▸ Try it
Give back each line below verbatim.

Start of Input material

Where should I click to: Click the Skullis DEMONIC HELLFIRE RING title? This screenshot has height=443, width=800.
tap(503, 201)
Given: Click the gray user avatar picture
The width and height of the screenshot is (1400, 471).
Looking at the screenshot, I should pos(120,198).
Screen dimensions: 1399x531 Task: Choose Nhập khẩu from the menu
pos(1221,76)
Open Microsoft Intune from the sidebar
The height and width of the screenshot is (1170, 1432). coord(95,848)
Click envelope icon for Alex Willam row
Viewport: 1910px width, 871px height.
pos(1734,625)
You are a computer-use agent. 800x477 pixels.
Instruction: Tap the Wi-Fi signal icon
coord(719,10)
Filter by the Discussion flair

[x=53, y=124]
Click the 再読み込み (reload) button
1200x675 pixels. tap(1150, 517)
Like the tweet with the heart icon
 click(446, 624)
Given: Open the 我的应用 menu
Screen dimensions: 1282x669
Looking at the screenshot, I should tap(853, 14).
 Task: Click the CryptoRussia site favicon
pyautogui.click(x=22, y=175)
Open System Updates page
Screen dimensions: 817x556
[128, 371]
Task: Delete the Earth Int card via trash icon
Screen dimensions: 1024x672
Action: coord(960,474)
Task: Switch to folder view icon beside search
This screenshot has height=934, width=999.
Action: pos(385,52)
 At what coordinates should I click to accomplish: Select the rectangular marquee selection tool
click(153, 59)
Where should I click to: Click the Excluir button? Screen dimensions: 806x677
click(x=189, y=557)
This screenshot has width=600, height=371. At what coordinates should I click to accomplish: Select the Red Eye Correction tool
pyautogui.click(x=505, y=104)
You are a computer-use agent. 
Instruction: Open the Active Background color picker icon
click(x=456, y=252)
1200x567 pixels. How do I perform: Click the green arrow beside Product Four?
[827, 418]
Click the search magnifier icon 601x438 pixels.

End of Input material

▸ Task answer
Where should I click to: Click the Skullis DEMONIC HELLFIRE RING title? This screenshot has height=443, width=800.
tap(503, 201)
Given: Click the gray user avatar picture
The width and height of the screenshot is (1400, 471).
Looking at the screenshot, I should pos(120,198).
Screen dimensions: 1399x531 Task: Choose Nhập khẩu from the menu
pos(1221,76)
Open Microsoft Intune from the sidebar
The height and width of the screenshot is (1170, 1432). coord(95,848)
Click envelope icon for Alex Willam row
Viewport: 1910px width, 871px height.
pos(1734,625)
You are a computer-use agent. 800x477 pixels.
Instruction: Tap the Wi-Fi signal icon
coord(719,10)
Filter by the Discussion flair

[x=53, y=124]
Click the 再読み込み (reload) button
1200x675 pixels. tap(1150, 517)
Like the tweet with the heart icon
 click(446, 624)
Given: Open the 我的应用 menu
Screen dimensions: 1282x669
Looking at the screenshot, I should tap(853, 14).
 Task: Click the CryptoRussia site favicon
pyautogui.click(x=22, y=175)
Open System Updates page
Screen dimensions: 817x556
[128, 371]
Task: Delete the Earth Int card via trash icon
Screen dimensions: 1024x672
Action: coord(960,474)
Task: Switch to folder view icon beside search
This screenshot has height=934, width=999.
Action: pos(385,52)
 At what coordinates should I click to accomplish: Select the rectangular marquee selection tool
click(153, 59)
Where should I click to: Click the Excluir button? Screen dimensions: 806x677
click(x=189, y=557)
This screenshot has width=600, height=371. At what coordinates should I click to accomplish: Select the Red Eye Correction tool
pyautogui.click(x=505, y=104)
You are a computer-use agent. 
Instruction: Open the Active Background color picker icon
click(x=456, y=252)
1200x567 pixels. How do I perform: Click the green arrow beside Product Four?
[827, 418]
Click the search magnifier icon 601x438 pixels.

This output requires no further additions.